QUOTED PASSAGE –
§ §

20 March 2022

On Inquiry XXI (Unsourced)

"General impressions are never to be trusted. Unfortunately when they are of long standing they become fixed rules of life and assume a prescriptive right not to be questioned. Consequently those who are not accustomed to original inquiry entertain a hatred and horror of statistics. They cannot endure the idea of submitting sacred impressions to cold-blooded verification. But it is the triumph of scientific men to rise superior to such superstitions, to desire tests by which the value of beliefs may be ascertained, and to feel sufficiently masters of themselves to discard contemptuously whatever may be found untrue." (Sir Francis Galton) 

"Indeed, when in the course of a mathematical investigation we encounter a problem or conjecture a theorem, our minds will not rest until the problem is exhaustively solved and the theorem rigorously proved; or else, until we have found the reasons which made success impossible and, hence, failure unavoidable. Thus, the proofs of the impossibility of certain solutions plays a predominant role in modern mathematics; the search for an answer to such questions has often led to the discovery of newer and more fruitful fields of endeavour." (David Hilbert)

"Mathematical inquiry lifts the human mind into closer proximity with the divine than is attainable through any other medium." (Hermann Weyl)

"Most practical questions can be reduced to problems of largest and smallest magnitudes […] and it is only by solving these problems that we can satisfy the requirements of practice which always seeks the best, the most convenient." (Pafnuty L Chebyshev)

§ §

PROBLEM SET –
**A)** According to the Galton quotation in the quotations on inquiry, what do those not accustomed to original inquiry feel toward statistics?
**B)** Reproduce word for word the stretch of the quotations on inquiry that opens with the words containing "On Inquiry XXI" and closes with "(Sir Francis Galton)".

RECORD LIST –
§ §

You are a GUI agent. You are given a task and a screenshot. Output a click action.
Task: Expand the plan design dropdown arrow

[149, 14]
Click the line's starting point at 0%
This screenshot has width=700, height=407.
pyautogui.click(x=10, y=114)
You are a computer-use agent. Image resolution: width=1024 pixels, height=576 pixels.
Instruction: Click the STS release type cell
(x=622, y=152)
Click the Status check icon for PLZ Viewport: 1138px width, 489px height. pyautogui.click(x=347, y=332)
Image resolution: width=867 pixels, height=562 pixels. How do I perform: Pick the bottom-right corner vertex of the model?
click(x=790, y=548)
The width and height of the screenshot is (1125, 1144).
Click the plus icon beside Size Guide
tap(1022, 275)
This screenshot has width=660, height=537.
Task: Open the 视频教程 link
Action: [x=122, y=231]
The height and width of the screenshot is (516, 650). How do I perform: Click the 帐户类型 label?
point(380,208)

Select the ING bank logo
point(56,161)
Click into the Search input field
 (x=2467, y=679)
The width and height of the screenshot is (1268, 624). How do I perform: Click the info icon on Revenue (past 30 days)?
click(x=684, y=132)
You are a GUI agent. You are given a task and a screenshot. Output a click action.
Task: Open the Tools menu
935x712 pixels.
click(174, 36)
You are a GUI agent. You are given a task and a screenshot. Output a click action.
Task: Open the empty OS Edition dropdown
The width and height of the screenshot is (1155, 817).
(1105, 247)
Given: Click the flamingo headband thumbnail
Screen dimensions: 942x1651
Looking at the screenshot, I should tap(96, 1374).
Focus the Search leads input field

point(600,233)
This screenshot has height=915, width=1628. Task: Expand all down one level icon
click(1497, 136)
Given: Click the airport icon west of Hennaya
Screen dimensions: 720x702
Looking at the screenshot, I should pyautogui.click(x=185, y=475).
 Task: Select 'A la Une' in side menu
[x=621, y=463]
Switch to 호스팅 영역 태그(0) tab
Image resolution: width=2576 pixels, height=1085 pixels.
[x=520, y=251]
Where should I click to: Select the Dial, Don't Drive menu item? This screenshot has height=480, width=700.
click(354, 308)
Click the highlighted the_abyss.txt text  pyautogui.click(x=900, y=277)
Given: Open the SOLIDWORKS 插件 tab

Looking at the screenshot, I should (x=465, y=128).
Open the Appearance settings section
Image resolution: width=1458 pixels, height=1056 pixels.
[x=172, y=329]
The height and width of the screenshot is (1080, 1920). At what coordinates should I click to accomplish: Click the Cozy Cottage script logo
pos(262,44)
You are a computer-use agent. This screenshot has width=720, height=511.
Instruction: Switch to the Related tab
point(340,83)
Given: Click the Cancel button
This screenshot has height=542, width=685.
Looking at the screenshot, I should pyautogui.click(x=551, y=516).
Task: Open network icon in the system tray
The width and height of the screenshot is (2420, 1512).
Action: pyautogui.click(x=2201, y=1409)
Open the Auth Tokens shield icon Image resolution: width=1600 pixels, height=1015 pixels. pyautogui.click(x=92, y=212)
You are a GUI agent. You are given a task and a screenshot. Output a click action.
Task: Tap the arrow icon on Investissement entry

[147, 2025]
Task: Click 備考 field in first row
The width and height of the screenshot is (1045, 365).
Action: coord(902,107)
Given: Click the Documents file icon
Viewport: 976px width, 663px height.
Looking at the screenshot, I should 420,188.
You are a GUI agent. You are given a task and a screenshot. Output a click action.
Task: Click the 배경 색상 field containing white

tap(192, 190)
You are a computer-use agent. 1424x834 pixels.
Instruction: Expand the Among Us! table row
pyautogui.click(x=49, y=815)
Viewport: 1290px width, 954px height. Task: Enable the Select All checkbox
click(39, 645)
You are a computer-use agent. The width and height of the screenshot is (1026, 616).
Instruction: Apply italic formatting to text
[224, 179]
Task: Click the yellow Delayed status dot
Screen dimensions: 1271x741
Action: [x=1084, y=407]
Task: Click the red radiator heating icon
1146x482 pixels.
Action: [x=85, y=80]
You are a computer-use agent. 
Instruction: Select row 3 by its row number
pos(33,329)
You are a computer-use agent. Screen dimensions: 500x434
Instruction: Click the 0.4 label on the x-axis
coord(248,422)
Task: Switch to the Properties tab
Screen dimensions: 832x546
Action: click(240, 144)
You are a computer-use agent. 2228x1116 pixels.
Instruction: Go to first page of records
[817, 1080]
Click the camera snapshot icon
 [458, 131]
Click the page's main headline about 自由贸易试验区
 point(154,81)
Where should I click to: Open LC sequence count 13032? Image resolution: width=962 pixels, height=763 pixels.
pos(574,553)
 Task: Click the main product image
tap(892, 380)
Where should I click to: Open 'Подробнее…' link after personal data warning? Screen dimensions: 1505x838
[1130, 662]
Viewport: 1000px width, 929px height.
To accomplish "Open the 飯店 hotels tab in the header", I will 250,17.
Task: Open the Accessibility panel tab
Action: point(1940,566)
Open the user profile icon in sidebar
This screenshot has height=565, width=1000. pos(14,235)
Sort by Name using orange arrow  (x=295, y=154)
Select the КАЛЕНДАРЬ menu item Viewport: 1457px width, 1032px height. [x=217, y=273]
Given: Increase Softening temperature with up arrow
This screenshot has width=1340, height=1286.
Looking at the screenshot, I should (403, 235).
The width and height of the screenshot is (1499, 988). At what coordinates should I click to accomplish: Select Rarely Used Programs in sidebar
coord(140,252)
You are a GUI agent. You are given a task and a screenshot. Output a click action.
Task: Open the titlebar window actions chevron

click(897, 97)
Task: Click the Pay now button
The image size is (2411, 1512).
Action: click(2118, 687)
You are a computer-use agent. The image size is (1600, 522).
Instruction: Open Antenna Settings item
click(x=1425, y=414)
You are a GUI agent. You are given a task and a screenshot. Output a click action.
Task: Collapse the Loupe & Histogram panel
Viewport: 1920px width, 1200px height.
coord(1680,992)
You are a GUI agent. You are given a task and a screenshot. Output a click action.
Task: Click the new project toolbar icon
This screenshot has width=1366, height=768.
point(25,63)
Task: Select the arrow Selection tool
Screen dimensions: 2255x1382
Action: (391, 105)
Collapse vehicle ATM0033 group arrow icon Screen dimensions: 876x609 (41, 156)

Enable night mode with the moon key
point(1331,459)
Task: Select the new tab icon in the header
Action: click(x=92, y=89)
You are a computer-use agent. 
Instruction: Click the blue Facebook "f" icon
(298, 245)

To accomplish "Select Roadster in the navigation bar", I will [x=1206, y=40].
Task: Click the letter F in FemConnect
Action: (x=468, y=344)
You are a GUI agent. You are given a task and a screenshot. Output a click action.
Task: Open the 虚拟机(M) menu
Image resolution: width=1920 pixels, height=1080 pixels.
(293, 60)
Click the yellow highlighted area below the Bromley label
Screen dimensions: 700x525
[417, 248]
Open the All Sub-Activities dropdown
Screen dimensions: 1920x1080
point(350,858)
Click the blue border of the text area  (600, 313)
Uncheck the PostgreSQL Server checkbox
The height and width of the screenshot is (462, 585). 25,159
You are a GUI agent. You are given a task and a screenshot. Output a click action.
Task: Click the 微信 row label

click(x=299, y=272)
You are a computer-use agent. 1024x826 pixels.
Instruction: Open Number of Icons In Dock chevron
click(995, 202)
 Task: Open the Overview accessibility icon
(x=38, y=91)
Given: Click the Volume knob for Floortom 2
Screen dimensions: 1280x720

§ §

TASK-BY-TASK ANSWERS –
**A)** A hatred and horror of statistics.

**B)**
On Inquiry XXI (Unsourced)

"General impressions are never to be trusted. Unfortunately when they are of long standing they become fixed rules of life and assume a prescriptive right not to be questioned. Consequently those who are not accustomed to original inquiry entertain a hatred and horror of statistics. They cannot endure the idea of submitting sacred impressions to cold-blooded verification. But it is the triumph of scientific men to rise superior to such superstitions, to desire tests by which the value of beliefs may be ascertained, and to feel sufficiently masters of themselves to discard contemptuously whatever may be found untrue." (Sir Francis Galton)